La Provvidenza – settembre 2020

EDITORIALE

Settembre andiamo è tempo di migrare… E’ la poesia che nei nostri ricordi di scuola segna l’inizio di una nuova stagione, il ritorno al quotidiano dopo la lunga estate. Mentre scriviamo si avvicina settembre e con esso tutte le preoccupazioni legate all’emergenza sanitaria: ci sarà una ripresa dei contagi? Come sarà l’inizio dell’anno scolastico? Quali ripercussioni avrà nell’economia e nella vita sociale il tempo difficile che abbiamo trascorso? Sono tutte domande che da mesi occupano le nostre teste e sono motivo di preoccupazione per le nostre famiglie. Sarà una ripartenza davvero straordinaria, fuori dell’ordinario. Sarà un autunno sicuramente diverso dagli ultimi scorsi autunni.
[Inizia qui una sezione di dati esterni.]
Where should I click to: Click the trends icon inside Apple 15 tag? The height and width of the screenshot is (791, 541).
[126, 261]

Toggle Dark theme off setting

Associato a questo vi è poi il pensiero dei nostri cari accolti nelle residenze sanitarie: ora che abbiamo ripreso, in tutta sicurezza le visite dei familiari siamo anche consapevoli del prezzo che gli anziani e i nostri ospiti disabili hanno pagato in questa pandemia: la rinuncia a un bacio, a una carezza, e persino al sorriso della persona cara, velato dalla necessaria mascherina che a volte rende incomprensibili pure le parole.
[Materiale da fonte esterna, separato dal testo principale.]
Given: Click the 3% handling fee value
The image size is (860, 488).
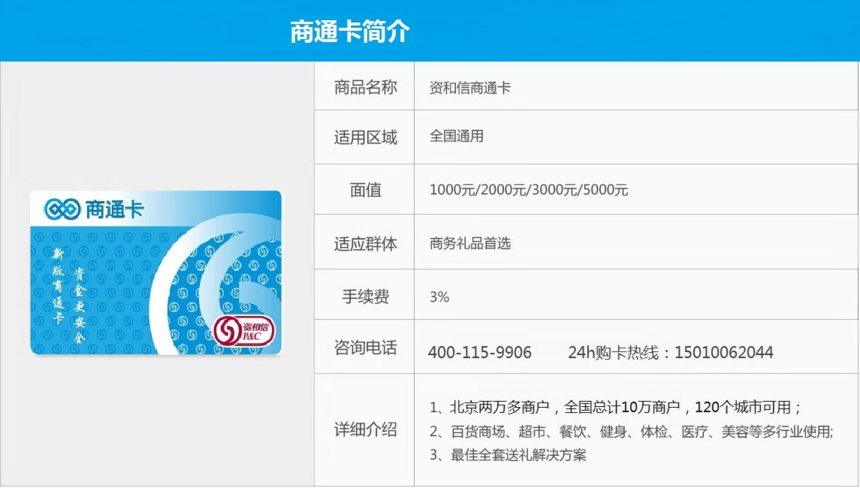Looking at the screenshot, I should pos(439,297).
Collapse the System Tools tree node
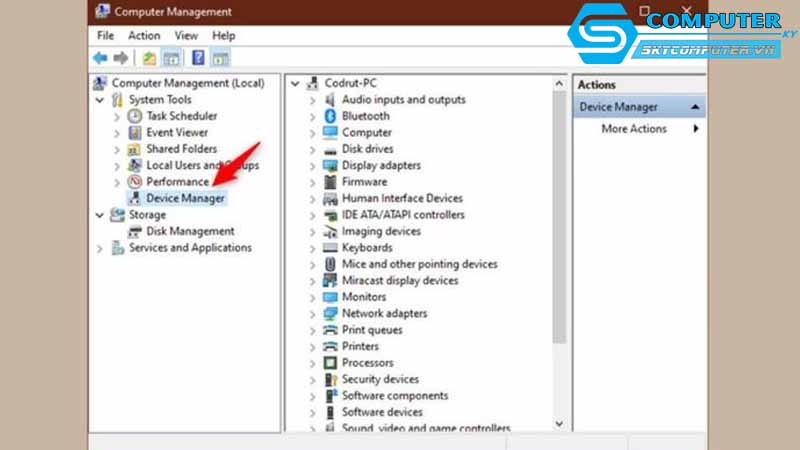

Abbiamo raccolto in queste prime settimane di riapertura dei colloqui con i familiari, a quarantena finita e spazi riaperti, le attese e le preoccupazioni, le gioie e le speranze dei nostri ospiti e dei loro familiari. Incontri avvenuti previo appuntamento e solo per un quarto d’ora nel giardino del padiglione o, in caso di maltempo, in un luogo predisposto a garantire il necessario distanziamento sociale. Il distacco fisico si è fatto sentire e con difficoltà a volte gli operatori sono riusciti a far mantenere le giuste distanze. Il colloquio, per chi era in grado di sostenerlo era molto semplice: “come stai? Mangi? Come vanno le tue gambe, i terapisti ti fanno camminare? E ti diverti ancora con gli educatori?” Ci si saluta poi con un ciao con la mano spiegando che non ci si può abbracciare proprio perché ci si vuole bene e ci si vuole preservare da questa pandemia. Più di qualche volta abbiamo visto le lacrime scorrere veloci sulle guance. Solitudine, paura, senso di abbandono sono le altre ferite lasciate nell’animo degli anziani dall’esperienza del lockdown. Per non parlare delle difficoltà della chiusura, del tempo da occupare, dei lunghi silenzi interrotti ogni tanto da “non ce la faccio più,…”.

Qualche familiare ha preferito posticipare anche l’incontro in presenza, consapevole della difficoltà di non saper rinunciare ad un contatto fisico, ad una carezza e ha preferito continuare con le videochiamate.

A rompere questo isolamento sono venute in aiuto infatti proprio le videochiamate,  uno strumento indispensabile per riannodare le relazioni spezzate dal distanziamento sociale. Fino a far decidere anche i più riluttanti verso la tecnologia, a utilizzarli per festeggiare un compleanno, per rivedere i nipoti,  per salutare chi non poteva essere vicino . E quando si riusciva brillavano gli occhi.

A far da ponte fra gli ospiti e le famiglie in questo periodo, gli operatori sanitari che dopo mesi di trincea sul fronte emergenza sanitaria, ora hanno dovuto anche traghettare questo primo ritorno ad una piccola normalità: non sempre è stato facile per i coordinatori, gli educatori e le psicologhe trovare le parole giuste, mediare imbarazzati silenzi, compensare la fatica di non abbracciare.

Davvero bravi i nostri professionisti della cura anche in questa fase. Angeli custodi della fragilità, anello di speranza, trama di relazioni.